Further spending decisions are expected in two weeks. On October 31, Mr Hunt will publish a comprehensive “medium-term fiscal plan”, which is expected to include how the government plans to reduce Britain’s debt burden, the same day the Office for Budget Responsibility, a watchdog government, will make its assessment independent of the economic and fiscal impact of policies. At the end of August, public debt was about 97% of gross domestic product, and the government said it would ensure that debt as a percentage of national income declines over the medium term.

“Mr. Hunt will still have to make some scary decisions about taxes and spending this Halloween,” Mr. Johnson said. And it remains difficult to see where any significant spending cuts could come from. »

Adding to the uncertainty is growing speculation that Liz Truss may not be able to hold on as prime minister for much longer now that her tax cut agenda has been left in tatters.

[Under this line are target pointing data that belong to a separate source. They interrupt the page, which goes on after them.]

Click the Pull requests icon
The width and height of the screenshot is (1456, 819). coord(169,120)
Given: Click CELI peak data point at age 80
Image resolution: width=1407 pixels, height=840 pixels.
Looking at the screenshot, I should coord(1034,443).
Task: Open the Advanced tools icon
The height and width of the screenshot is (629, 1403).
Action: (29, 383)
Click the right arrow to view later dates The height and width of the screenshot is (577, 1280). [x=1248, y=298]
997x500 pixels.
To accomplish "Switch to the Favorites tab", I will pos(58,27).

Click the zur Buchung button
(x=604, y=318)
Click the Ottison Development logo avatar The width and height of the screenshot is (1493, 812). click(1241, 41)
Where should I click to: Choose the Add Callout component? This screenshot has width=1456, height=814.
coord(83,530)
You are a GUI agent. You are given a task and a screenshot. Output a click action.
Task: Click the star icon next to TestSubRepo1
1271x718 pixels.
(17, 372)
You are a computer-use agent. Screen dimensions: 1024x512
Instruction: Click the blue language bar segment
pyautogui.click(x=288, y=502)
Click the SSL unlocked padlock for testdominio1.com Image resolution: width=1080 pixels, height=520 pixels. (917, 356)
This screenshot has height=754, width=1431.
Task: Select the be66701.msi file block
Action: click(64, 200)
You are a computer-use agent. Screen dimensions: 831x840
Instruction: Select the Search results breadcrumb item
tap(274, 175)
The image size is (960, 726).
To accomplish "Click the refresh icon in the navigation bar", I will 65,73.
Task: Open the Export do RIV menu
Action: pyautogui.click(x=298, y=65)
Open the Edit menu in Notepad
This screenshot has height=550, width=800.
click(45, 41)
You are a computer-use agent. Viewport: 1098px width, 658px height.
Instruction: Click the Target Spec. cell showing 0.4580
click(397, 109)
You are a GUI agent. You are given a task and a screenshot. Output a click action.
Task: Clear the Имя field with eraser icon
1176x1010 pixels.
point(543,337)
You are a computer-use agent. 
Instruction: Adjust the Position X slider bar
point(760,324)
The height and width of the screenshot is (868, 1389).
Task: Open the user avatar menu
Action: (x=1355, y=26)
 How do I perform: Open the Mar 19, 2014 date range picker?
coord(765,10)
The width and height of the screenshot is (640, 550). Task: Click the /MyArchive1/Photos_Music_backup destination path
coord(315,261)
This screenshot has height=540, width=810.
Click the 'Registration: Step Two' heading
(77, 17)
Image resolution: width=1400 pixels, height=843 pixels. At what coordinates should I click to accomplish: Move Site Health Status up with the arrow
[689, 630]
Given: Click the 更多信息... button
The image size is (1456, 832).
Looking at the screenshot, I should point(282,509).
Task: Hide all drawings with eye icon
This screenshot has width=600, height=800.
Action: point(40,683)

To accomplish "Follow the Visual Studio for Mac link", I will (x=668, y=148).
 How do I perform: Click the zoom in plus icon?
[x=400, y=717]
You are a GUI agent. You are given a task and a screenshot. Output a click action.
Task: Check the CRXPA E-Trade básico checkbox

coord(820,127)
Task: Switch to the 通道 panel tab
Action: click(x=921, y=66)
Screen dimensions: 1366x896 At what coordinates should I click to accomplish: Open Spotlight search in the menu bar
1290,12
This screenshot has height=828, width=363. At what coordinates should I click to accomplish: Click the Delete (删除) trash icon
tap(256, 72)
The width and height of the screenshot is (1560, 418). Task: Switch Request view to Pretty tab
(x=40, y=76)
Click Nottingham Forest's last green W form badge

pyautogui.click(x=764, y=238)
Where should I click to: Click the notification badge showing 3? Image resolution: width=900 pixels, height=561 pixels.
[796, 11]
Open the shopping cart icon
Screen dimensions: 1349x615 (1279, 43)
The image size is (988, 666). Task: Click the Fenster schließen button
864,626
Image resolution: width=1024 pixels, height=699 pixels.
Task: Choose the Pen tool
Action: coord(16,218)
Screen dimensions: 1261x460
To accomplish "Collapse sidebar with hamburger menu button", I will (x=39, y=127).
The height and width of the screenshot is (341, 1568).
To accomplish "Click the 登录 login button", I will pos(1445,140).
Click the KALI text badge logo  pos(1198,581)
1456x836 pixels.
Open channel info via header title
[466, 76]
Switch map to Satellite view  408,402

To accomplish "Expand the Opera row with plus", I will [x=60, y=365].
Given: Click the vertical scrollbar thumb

Although Mr. Hunt defeated the policies of Truss says the government has yet to devise a strategy to tackle Britain’s economic challenges, including high inflation, low productivity, lackluster investment growth and Brexit-induced trade disruptions.

Stock market judgment

Monday was to be a judgment day for Britain in the financial markets. It was the first trading session since the Bank of England ended a program that spent more than 19 billion pounds (about C$28.8 billion) buying bonds to end the dysfunctions of the market for the past two and a half weeks. It was also an opportunity for investors to reassess plans for Britain’s public finances without central bank intervention.

Even though UK government bond yields fell on Monday, the long-term trend is for yields to rise, said Imogen Bachra, interest rate strategist at NatWest.

“Question marks remain around fiscal sustainability,” said Bachra.

At the same time, the Bank of England will continue to raise interest rates to fight inflation, which was 9.9% in August. On Saturday, central bank governor Andrew Bailey said he expected interest rates to rise more than expected, given the government’s fiscal plans.

Traders are betting the bank will have to raise interest rates to over 5% next year from 2.25% currently, although that level is lower than expected the day after the September 23 statement.